One year later the Gimme Engine is continuing to grow with new categories and increasing stats.  Not only was the project a success but it by integrating the various workflows we’ve been able to make it, as well as doing fun reviews by staff, part of our culture.  We hope that our experience can help you in some way make your next project as successful as the Gimme Engine.

 

About Our Guest Authors:

Aimee Fifarek is the Library Technologies and Content Senior Manager for the Scottsdale Public Library in Arizona.  She has an MLIS and an MA in English from University of Wisconsin-Milwaukee and spent 6 years as the Systems Librarian at Louisiana State University in Baton Rouge before going to Scottsdale.  Her professional interests include ebook platforms & development, self-publishing, and mobile technologies.  She can be found on Twitter @aimeelee.

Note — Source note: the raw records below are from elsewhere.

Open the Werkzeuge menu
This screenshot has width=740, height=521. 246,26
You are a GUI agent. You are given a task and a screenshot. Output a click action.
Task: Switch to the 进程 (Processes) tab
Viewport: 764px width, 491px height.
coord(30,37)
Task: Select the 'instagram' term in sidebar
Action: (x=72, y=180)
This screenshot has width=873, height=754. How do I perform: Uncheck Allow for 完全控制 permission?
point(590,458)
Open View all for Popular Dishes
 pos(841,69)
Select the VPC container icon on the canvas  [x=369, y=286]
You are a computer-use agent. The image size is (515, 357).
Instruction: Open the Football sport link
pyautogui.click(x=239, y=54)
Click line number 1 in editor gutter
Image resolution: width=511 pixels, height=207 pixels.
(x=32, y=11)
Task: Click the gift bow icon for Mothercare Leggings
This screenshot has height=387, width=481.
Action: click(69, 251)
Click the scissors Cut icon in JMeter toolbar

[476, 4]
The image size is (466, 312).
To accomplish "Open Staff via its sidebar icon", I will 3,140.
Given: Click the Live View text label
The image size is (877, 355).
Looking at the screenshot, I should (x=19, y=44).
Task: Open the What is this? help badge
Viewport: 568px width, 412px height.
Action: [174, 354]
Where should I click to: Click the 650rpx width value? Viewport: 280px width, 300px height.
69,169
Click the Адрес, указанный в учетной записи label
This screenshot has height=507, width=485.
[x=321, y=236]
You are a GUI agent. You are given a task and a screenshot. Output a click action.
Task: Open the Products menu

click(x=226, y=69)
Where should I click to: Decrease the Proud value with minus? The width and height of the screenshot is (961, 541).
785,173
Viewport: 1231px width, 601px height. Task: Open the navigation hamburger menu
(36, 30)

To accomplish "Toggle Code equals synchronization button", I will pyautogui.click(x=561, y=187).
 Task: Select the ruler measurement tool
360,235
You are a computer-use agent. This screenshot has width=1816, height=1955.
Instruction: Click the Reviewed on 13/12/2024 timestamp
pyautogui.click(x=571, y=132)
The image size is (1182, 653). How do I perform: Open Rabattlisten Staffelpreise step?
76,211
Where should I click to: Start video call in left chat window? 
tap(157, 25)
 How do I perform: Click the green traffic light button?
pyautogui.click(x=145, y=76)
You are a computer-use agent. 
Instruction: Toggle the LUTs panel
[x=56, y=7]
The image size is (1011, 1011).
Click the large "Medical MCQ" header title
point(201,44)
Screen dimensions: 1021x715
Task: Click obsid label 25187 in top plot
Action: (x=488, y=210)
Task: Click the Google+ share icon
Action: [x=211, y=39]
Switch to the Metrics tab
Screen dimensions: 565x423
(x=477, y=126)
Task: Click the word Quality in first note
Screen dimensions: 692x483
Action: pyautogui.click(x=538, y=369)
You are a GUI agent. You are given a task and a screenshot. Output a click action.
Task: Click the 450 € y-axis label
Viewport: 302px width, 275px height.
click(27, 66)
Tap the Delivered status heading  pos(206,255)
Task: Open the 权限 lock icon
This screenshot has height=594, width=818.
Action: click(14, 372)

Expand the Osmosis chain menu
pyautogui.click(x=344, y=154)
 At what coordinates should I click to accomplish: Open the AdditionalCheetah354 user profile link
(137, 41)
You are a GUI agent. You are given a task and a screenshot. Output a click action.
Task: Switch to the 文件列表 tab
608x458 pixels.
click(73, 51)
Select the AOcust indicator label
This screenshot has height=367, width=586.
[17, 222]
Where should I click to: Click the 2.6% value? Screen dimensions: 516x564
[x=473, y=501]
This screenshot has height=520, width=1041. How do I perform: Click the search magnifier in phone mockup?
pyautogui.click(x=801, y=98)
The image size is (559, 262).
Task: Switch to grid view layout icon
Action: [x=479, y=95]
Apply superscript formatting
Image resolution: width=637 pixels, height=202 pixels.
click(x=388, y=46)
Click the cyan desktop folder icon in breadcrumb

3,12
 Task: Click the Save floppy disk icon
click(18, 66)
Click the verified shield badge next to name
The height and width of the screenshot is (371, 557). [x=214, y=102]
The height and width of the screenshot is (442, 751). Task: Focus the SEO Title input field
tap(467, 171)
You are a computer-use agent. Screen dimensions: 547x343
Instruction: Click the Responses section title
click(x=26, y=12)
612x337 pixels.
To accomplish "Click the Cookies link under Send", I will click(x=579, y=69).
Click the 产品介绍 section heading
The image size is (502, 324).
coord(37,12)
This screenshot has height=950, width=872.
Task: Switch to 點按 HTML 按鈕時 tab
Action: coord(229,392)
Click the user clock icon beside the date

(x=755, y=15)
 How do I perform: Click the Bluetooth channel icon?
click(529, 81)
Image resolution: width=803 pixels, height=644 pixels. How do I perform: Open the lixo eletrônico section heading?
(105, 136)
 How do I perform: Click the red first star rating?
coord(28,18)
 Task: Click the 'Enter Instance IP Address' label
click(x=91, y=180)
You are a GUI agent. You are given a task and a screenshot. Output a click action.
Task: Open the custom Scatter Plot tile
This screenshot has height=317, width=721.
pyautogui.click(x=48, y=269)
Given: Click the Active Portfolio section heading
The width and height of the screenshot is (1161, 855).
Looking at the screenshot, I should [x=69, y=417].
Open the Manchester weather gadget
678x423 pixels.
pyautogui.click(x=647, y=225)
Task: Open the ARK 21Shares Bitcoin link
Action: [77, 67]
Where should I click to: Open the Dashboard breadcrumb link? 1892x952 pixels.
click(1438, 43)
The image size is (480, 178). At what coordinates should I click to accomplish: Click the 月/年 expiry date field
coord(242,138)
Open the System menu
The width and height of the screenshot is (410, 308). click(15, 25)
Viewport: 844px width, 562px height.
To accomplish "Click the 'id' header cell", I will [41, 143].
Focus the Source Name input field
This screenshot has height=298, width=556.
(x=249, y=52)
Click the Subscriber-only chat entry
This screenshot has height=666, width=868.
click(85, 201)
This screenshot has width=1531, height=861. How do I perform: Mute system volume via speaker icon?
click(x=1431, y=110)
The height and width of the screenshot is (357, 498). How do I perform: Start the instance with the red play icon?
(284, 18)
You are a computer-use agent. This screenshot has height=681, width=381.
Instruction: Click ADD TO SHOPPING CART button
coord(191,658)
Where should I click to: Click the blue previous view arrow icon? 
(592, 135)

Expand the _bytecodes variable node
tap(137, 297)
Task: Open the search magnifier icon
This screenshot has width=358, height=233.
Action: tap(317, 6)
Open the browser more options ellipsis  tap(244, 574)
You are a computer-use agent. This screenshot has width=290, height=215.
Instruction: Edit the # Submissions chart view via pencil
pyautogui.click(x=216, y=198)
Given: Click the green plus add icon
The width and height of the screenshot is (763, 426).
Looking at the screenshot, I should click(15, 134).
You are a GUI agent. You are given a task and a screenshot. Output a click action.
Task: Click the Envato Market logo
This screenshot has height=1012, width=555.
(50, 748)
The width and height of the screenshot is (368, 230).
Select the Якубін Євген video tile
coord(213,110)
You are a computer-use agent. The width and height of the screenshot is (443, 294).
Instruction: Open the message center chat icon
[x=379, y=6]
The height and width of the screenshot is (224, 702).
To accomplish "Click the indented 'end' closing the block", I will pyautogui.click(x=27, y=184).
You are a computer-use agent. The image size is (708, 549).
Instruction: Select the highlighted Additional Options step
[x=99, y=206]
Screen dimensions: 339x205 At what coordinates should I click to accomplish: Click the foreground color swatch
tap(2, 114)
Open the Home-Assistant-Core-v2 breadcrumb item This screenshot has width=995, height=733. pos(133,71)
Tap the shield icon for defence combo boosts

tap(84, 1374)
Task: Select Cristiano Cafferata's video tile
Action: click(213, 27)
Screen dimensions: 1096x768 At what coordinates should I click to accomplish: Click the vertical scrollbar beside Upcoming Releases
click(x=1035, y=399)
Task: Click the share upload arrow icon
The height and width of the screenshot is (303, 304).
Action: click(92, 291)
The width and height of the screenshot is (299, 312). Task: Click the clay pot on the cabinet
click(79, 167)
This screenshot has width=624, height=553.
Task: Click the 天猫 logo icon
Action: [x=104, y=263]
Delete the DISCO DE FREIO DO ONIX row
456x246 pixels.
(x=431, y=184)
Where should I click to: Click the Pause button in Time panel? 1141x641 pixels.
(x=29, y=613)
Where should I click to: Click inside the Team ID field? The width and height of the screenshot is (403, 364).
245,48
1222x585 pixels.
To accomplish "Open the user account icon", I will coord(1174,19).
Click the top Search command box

Ann Porter is the Community Relations Coordinator at the Scottsdale Public Library. She has over 11 years of marketing, PR and media relations experience, working for organizations such as a major cosmetics company, an online retargeting agency that was recently purchased by Ebay and for a major NFL team.

 

Author: Aimee Fifarek

Aimee Fifarek is the Library Technologies and Content Senior Manager for the Scottsdale Public Library in Arizona. She has an MA in English and an MLIS from University of Wisconsin-Milwaukee and spent 6 years as the Systems Librarian at Louisiana State University Libraries in Baton Rouge before going to Scottsdale. Her professional interests include ebook platforms & development, self-publishing, and mobile technologies. She can be found on Twitter @aimeelee.

One thought on “Tips for Making Your First Mobile App a Success”

  1. Thank you for sharing this look into the practical aspects of creating an app. I was surprised (and inspired) by the number of people involved. I checked out the app, and it is really easy to use, with some great recommendations. Well done! On a side note, I love the term future-customers instead of non-customers.